Content starts

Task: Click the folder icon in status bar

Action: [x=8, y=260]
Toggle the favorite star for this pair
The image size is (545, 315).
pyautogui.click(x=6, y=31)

Content ends

Required action: Return the material above unaltered. Include every line.

Finished task:
Task: Click the folder icon in status bar

Action: [x=8, y=260]
Toggle the favorite star for this pair
The image size is (545, 315).
pyautogui.click(x=6, y=31)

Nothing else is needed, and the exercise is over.